### Work required
Rewrite all of the entries below, putting "interface agent" in place of every occurrence of "GUI agent" and keeping everything else the same.

Entries from a pointing dataset
--------------------------------------------------
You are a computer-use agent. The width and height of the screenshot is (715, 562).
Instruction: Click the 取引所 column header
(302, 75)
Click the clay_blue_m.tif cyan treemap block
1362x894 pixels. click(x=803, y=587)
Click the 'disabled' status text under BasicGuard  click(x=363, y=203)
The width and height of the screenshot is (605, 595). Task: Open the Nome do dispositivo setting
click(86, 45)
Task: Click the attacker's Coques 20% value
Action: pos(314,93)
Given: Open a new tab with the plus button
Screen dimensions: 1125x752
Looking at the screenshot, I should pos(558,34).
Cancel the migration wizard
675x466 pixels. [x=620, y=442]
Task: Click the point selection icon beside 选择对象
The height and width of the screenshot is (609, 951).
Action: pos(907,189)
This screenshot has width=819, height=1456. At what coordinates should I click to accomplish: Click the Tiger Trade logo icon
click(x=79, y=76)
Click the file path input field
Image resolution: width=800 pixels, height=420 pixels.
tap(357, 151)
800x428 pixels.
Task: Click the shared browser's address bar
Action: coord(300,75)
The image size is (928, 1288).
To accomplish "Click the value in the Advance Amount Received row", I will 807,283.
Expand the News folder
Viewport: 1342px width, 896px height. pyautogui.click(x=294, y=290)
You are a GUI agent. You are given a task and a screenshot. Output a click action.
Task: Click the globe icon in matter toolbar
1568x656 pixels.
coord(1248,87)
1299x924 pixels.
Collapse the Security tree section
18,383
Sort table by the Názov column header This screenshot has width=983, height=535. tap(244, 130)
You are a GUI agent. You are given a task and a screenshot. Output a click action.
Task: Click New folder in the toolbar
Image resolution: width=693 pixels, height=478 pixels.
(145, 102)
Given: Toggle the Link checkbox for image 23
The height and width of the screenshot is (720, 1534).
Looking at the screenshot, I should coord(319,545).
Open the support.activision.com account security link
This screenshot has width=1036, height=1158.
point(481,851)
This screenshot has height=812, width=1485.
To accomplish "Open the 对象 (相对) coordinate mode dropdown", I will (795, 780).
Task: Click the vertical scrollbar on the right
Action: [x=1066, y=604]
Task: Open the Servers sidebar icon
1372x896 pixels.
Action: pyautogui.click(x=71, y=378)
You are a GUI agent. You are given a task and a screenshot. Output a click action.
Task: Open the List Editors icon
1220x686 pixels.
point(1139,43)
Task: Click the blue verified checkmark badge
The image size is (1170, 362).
--------------------------------------------------
### The output
You are a computer-use agent. The width and height of the screenshot is (715, 562).
Instruction: Click the 取引所 column header
(302, 75)
Click the clay_blue_m.tif cyan treemap block
1362x894 pixels. click(x=803, y=587)
Click the 'disabled' status text under BasicGuard  click(x=363, y=203)
The width and height of the screenshot is (605, 595). Task: Open the Nome do dispositivo setting
click(86, 45)
Task: Click the attacker's Coques 20% value
Action: pos(314,93)
Given: Open a new tab with the plus button
Screen dimensions: 1125x752
Looking at the screenshot, I should pos(558,34).
Cancel the migration wizard
675x466 pixels. [x=620, y=442]
Task: Click the point selection icon beside 选择对象
The height and width of the screenshot is (609, 951).
Action: pos(907,189)
This screenshot has width=819, height=1456. At what coordinates should I click to accomplish: Click the Tiger Trade logo icon
click(x=79, y=76)
Click the file path input field
Image resolution: width=800 pixels, height=420 pixels.
tap(357, 151)
800x428 pixels.
Task: Click the shared browser's address bar
Action: coord(300,75)
The image size is (928, 1288).
To accomplish "Click the value in the Advance Amount Received row", I will 807,283.
Expand the News folder
Viewport: 1342px width, 896px height. pyautogui.click(x=294, y=290)
You are a interface agent. You are given a task and a screenshot. Output a click action.
Task: Click the globe icon in matter toolbar
1568x656 pixels.
coord(1248,87)
1299x924 pixels.
Collapse the Security tree section
18,383
Sort table by the Názov column header This screenshot has width=983, height=535. tap(244, 130)
You are a interface agent. You are given a task and a screenshot. Output a click action.
Task: Click New folder in the toolbar
Image resolution: width=693 pixels, height=478 pixels.
(145, 102)
Given: Toggle the Link checkbox for image 23
The height and width of the screenshot is (720, 1534).
Looking at the screenshot, I should coord(319,545).
Open the support.activision.com account security link
This screenshot has width=1036, height=1158.
point(481,851)
This screenshot has height=812, width=1485.
To accomplish "Open the 对象 (相对) coordinate mode dropdown", I will (795, 780).
Task: Click the vertical scrollbar on the right
Action: [x=1066, y=604]
Task: Open the Servers sidebar icon
1372x896 pixels.
Action: pyautogui.click(x=71, y=378)
You are a interface agent. You are given a task and a screenshot. Output a click action.
Task: Open the List Editors icon
1220x686 pixels.
point(1139,43)
Task: Click the blue verified checkmark badge
The image size is (1170, 362).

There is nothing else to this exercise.